* PROMPT
Print exactly the lines from the one that contains "The width and" through the last line of the material, both included, and leave out all pictures.

* DATA FOR PROCESSING
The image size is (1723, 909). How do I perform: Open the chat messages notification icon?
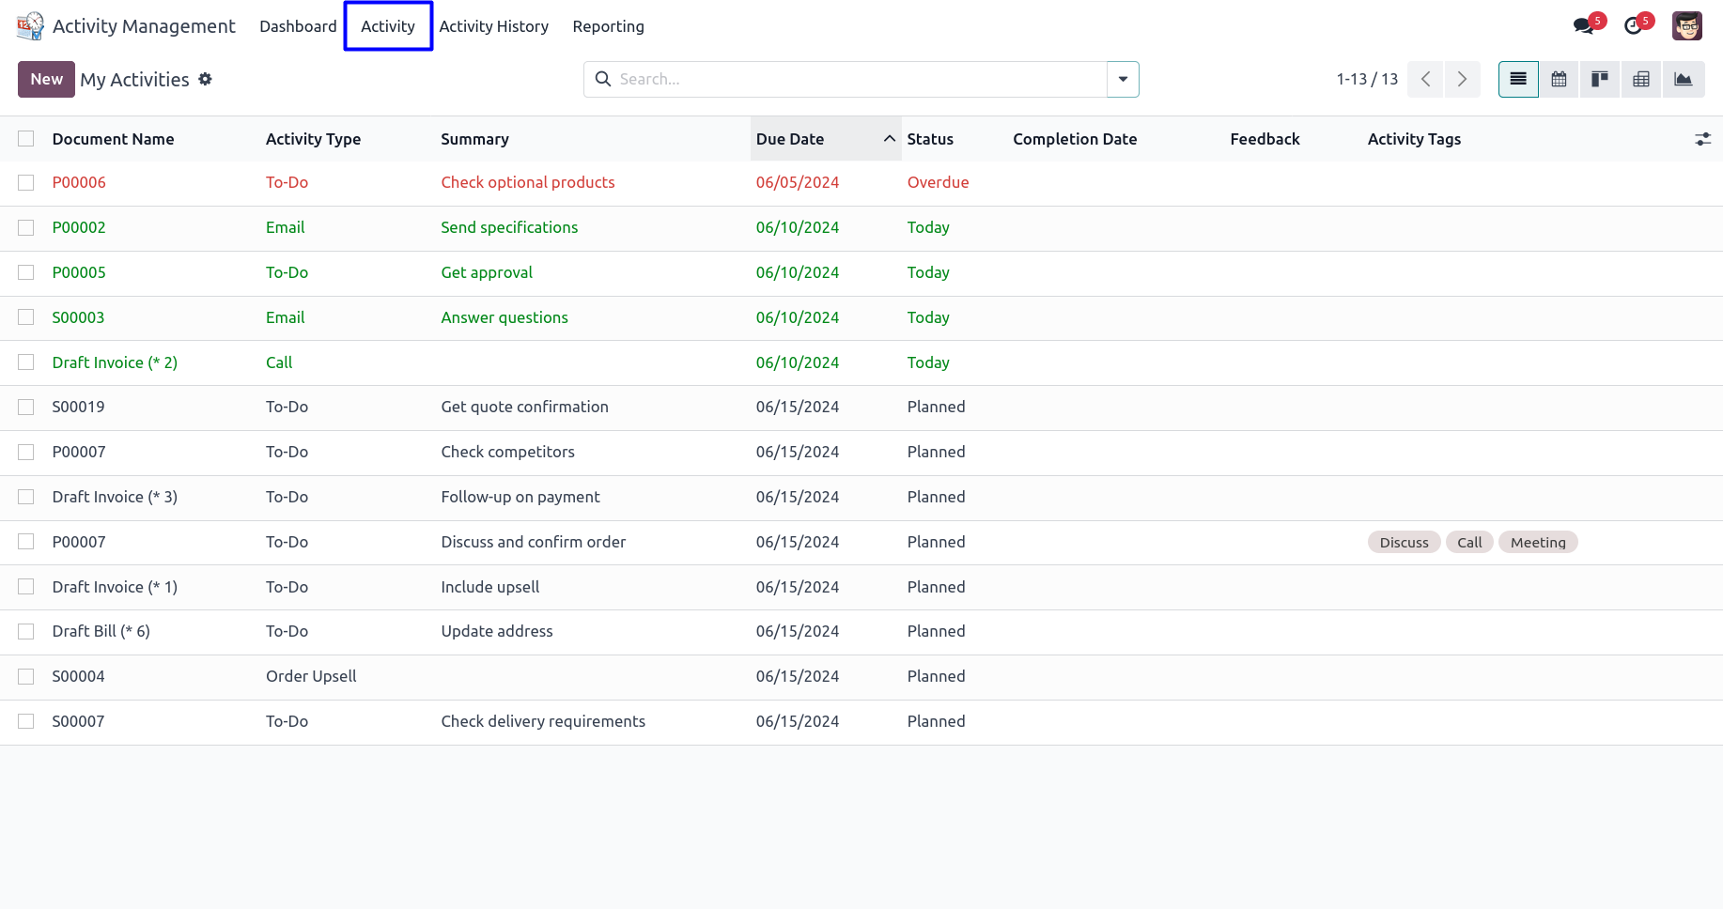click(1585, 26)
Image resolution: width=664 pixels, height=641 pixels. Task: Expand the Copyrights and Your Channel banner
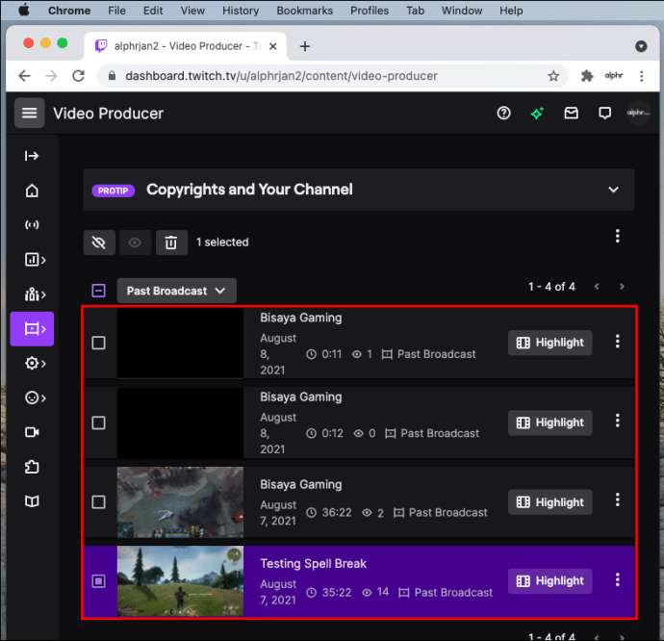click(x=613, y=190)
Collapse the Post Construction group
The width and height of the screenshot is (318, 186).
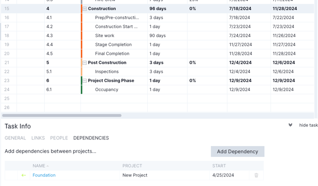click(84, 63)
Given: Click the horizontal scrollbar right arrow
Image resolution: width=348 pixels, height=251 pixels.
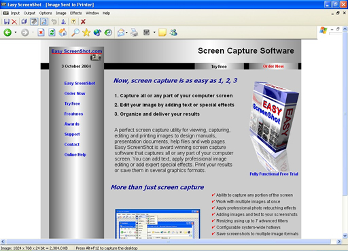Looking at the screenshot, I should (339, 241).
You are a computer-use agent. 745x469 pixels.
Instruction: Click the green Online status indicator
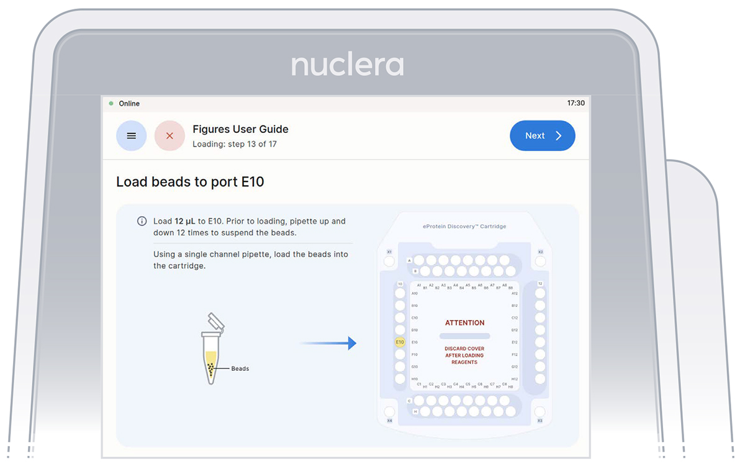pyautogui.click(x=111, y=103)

* RESPONSE FOR THIS EXERCISE
The width and height of the screenshot is (318, 186).
click(84, 63)
Given: Click the horizontal scrollbar right arrow
Image resolution: width=348 pixels, height=251 pixels.
Looking at the screenshot, I should (339, 241).
You are a computer-use agent. 745x469 pixels.
Instruction: Click the green Online status indicator
pyautogui.click(x=111, y=103)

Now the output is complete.